It's interesting how we can reach different conclusions on lenses. I have found the resolving power of the 70-300 to be quite good, and Richard found the same in his review. But Charles and Paul reached a different conclusion.
I recently had a short foray back into m43 (part of planning my Japan trip) and while I had the camera (an EM1.3) I tested a copy of the Olympus/OM 100-400 (which clearly is based on the Sigma 100-400 for FF). In general I was very unhappy with the lens's performance, but what was very clear to me was that it delivered reasonable results at shorter distances but was pretty awful towards infinity. I found exactly the same with the Panasonic 70-300. In both cases I was doing my tests in cold winter conditions (shooting winter trees on the horizon) so I don't think atmospheric issues were at play.

Interestingly though, I found significant focus wander on both lenses (OM 100-400 and Panasonic 70-300) when shooting near infinity. I wonder if that's what different people are reporting.
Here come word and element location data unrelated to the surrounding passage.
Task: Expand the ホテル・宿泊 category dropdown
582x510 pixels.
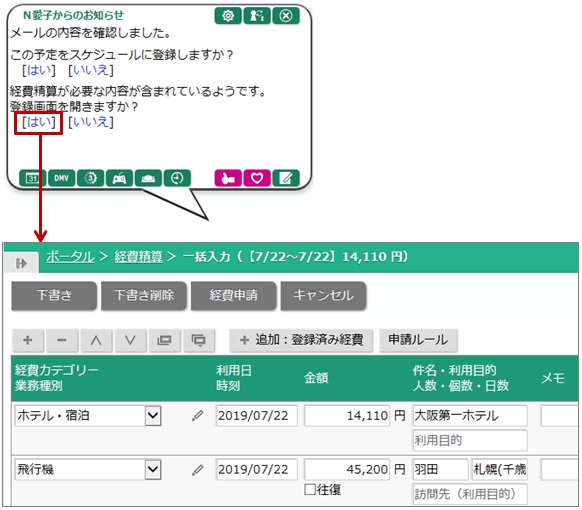Action: pyautogui.click(x=153, y=415)
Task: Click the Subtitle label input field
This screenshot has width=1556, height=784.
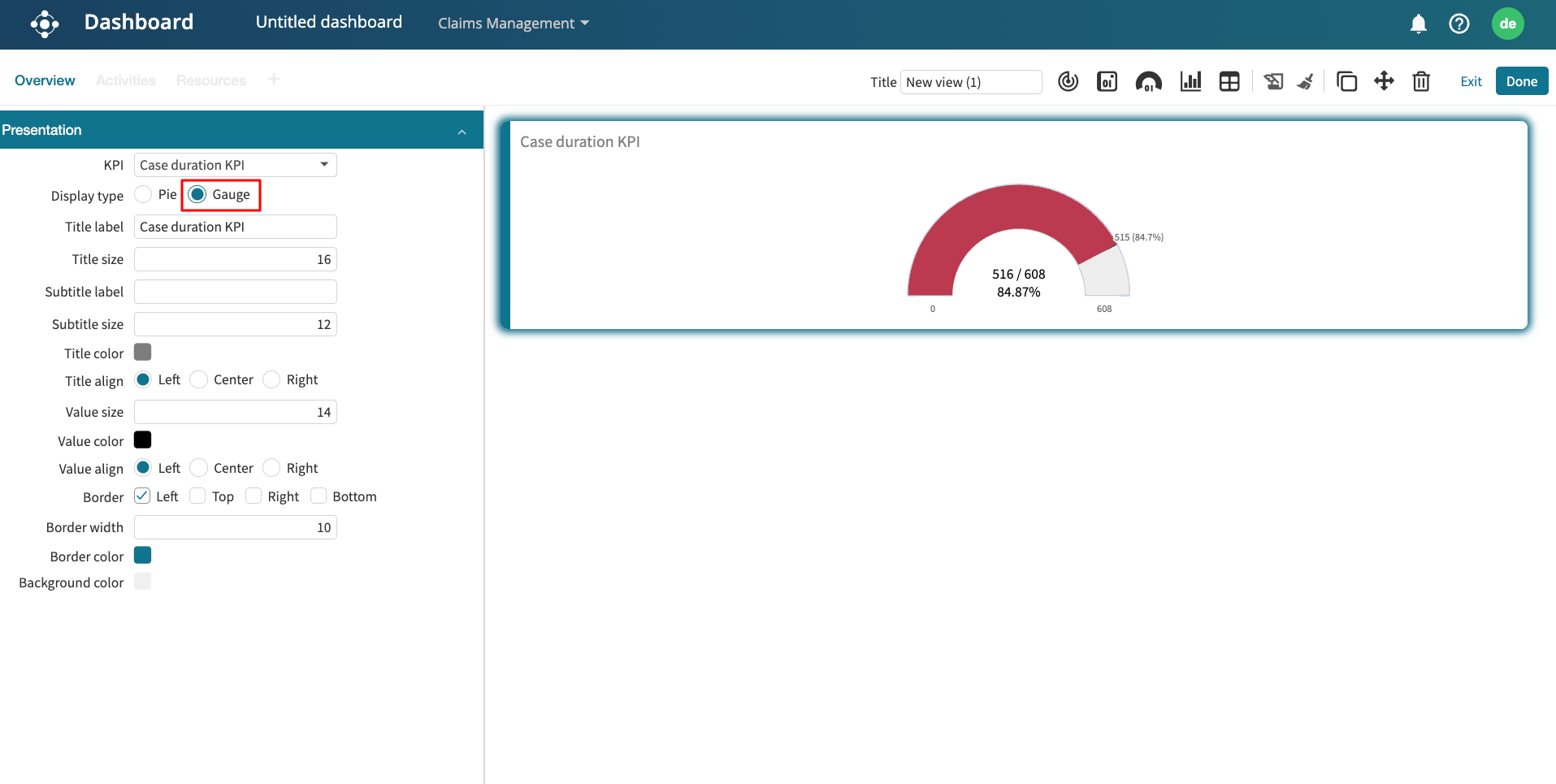Action: 235,292
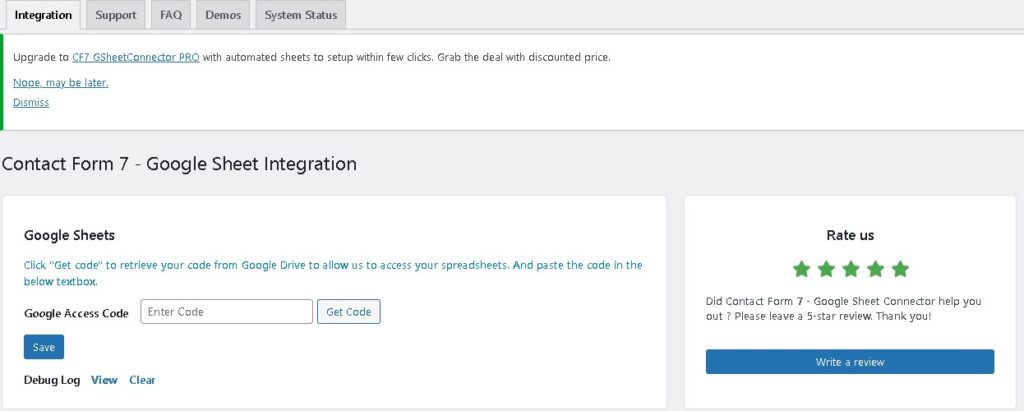Click the fourth rating star
The width and height of the screenshot is (1024, 411).
(x=875, y=269)
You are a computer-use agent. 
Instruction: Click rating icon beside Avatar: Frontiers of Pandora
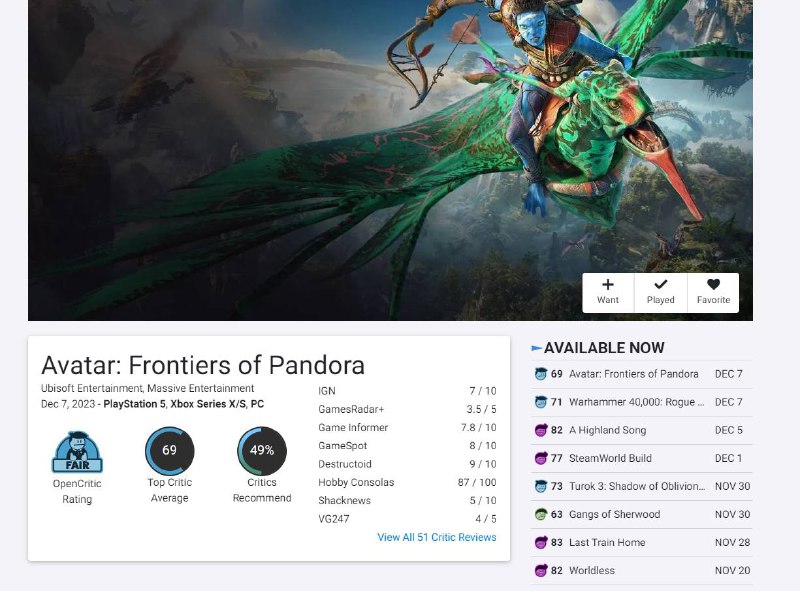(x=540, y=374)
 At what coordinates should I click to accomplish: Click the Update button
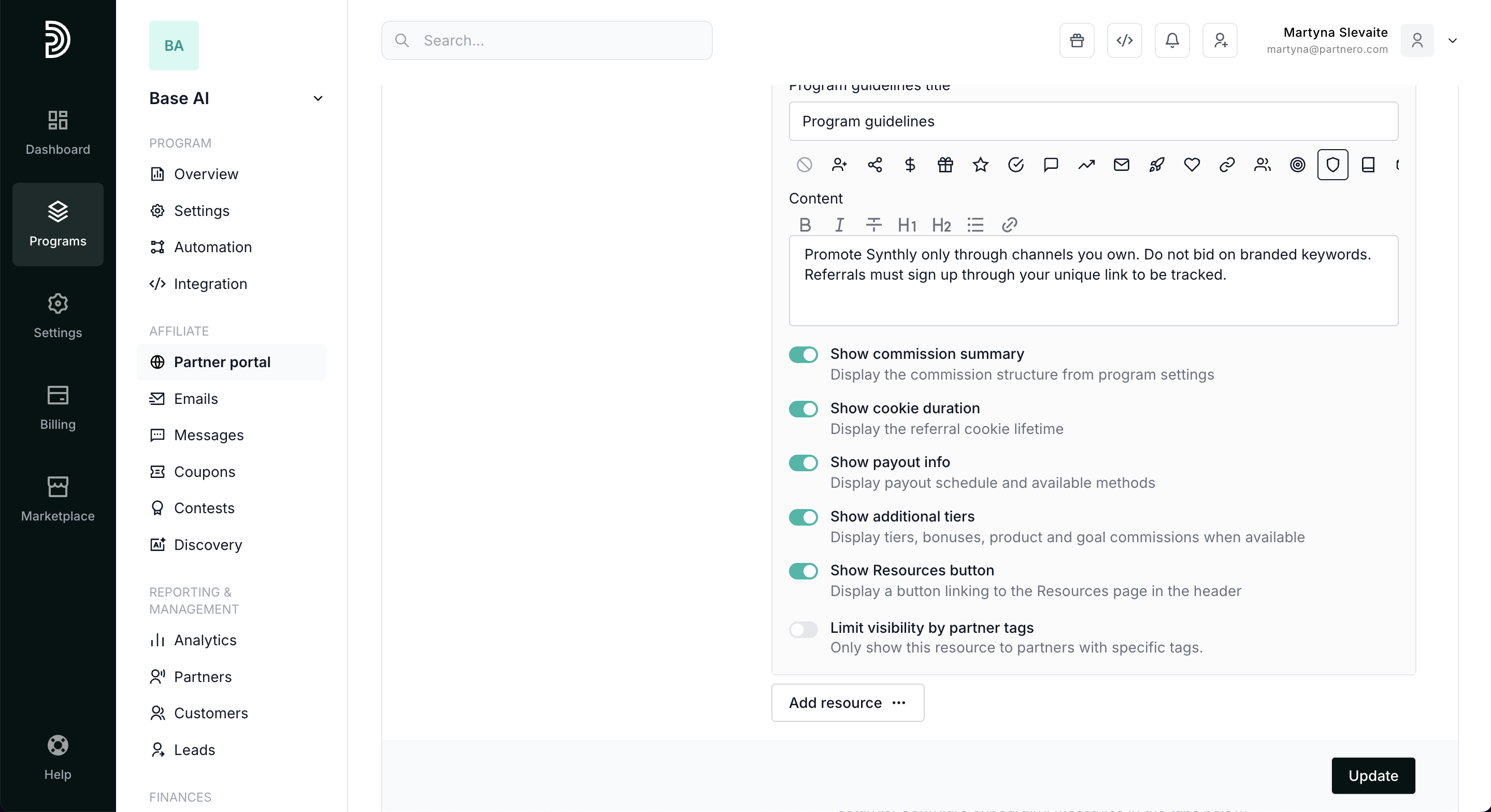pos(1373,776)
Those who shoot these lenses at short-medium distances, perhaps using burst modes (where focus wander is disguised in the glut of frames), find that they perform OK. Whereas people like me who generally shoot things far away on single shot mode find that they get a lot of virtually useless images.
 
In general I was very unhappy with the lens's performance, but what was very clear to me was that it delivered reasonable results at shorter distances but was pretty awful towards infinity.
mmmhhh... I have not had that experience so far with mine.

But I got another idea: If I keep my Lumix S1RII and use its 44MP resolution to cropzoom or hybrid zoom with a 70-200 telezoom, I would get the same focal range like my Sigma 100-400 up to 400mm and still have 20MP (same resolution maximum like with MFT). But with DOF of F2.8 at fullframe. That could kill my telezoom use cases for MFT, if it works well (ignoring the the heavy weight of the 70-200/2.8) and might make the Sigma 100-400 obsolete.
 
mmmhhh... I have not had that experience so far with mine.
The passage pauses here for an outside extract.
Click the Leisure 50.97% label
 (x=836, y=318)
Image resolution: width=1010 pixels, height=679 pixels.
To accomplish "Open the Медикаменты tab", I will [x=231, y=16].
But I got another idea: If I keep my Lumix S1RII and use its 44MP resolution to cropzoom or hybrid zoom with a 70-200 telezoom, I would get the same focal range like my Sigma 100-400 up to 400mm and still have 20MP (same resolution maximum like with MFT). But with DOF of F2.8 at fullframe. That could kill my telezoom use cases for MFT, if it works well (ignoring the the heavy weight of the 70-200/2.8) and might make the Sigma 100-400 obsolete.
I think you have a miss calculation. If you crop from 200mm to 400mm you have a two time crop. Wit two times crop, your resolution halves in width of the frame and it also halves in heights of the frame. In conclusion your resolution quarter. That means with 44 Mpix at 200mm you end up with 11 Mpix at 400mm crop from 200mm.
 
I think you have a miss calculation. If you crop from 200mm to 400mm you have a two time crop. Wit two times crop, your resolution halves in width of the frame and it also halves in heights of the frame. In conclusion your resolution quarter. That means with 44 Mpix at 200mm you end up with 11 Mpix at 400mm crop from 200mm.
Yes, this is how I use my S1RM2. I've mentioned this on the forum a few times already.

Also, if you select both RAW and Fine then you can use either HyZ or CrZ, and if you only import the RAW into Lightroom the RAW will come in as zoomed. This may not be obvious or intuitive but it is quite powerful. If you now use the Lightroom Crop Overlay tool the entire 44MP image will show, with the crop highlighted. The crop can now be moved around to reframe the shot, or the crop can be adjusted smaller or larger (all the way up to 44MP if you want). In other words HyZ sets a crop for taking the picture, but this is also a starting crop that can be further adjusted in Lightroom. This is my normal workflow with the S1RM2. And by the way, with a 2X zoom you still need to shrink photos to show them on this forum.